Your customer isn’t a single entity

time to read 4 min | 751 words

An interesting issue came up in the comments for my modeling post.  Urmo is saying:

…there are no defined processes, just individual habits (even among people with same set of obligations) with loose coupling on the points where people need to interact. In these companies a software can be a boot that kicks them into more defined and organized operating mode.

This is part of discussion of software modeling and the kind of thinking you have to do when you approach a system. The problem with Urmo’s approach is that there is a set implicit assumptions, and that is that the customer is speaking with a single voice, that they actually know what they are doing and that they have the best interests.
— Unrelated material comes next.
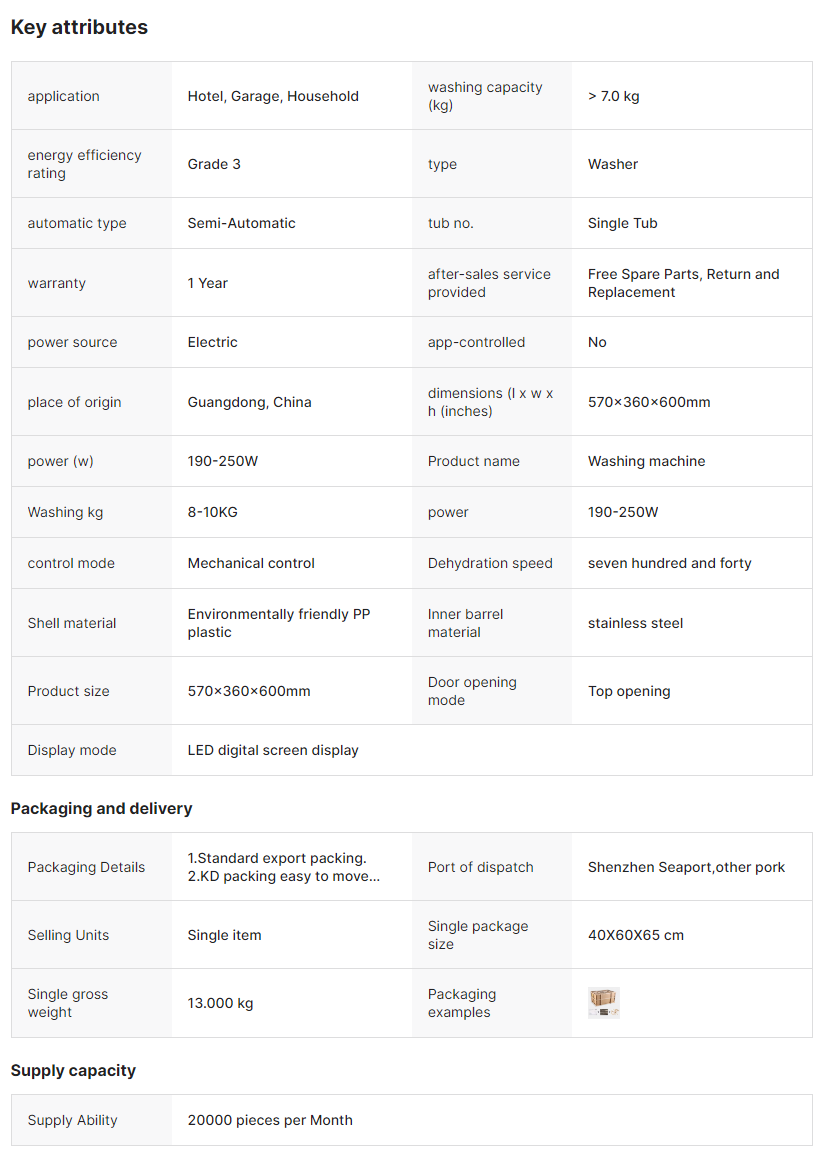Open the packaging examples thumbnail image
Yes, it is really hard to create software (or anything, actually) without those, but that happens more frequently than one might desire.

A few years ago I was working on a software to manage what was essentially long term temp workers. Long term could be 20 years, and frequently was a number of years. The area in question was caring for invalids,  and most of the customers for that company were the elderly. That meant that a worker might not be required on a pretty sudden basis (the end customer died, care no longer required).

Anyway, that is the back story. The actual problem we run into was that by the time the development team got into place there was already a very detailed spec, written by a pretty good analyst after many sessions at a luxury hotel conference room. In other words, the spec cost a lot of money to generate, and involved a lot of people from the company’s management.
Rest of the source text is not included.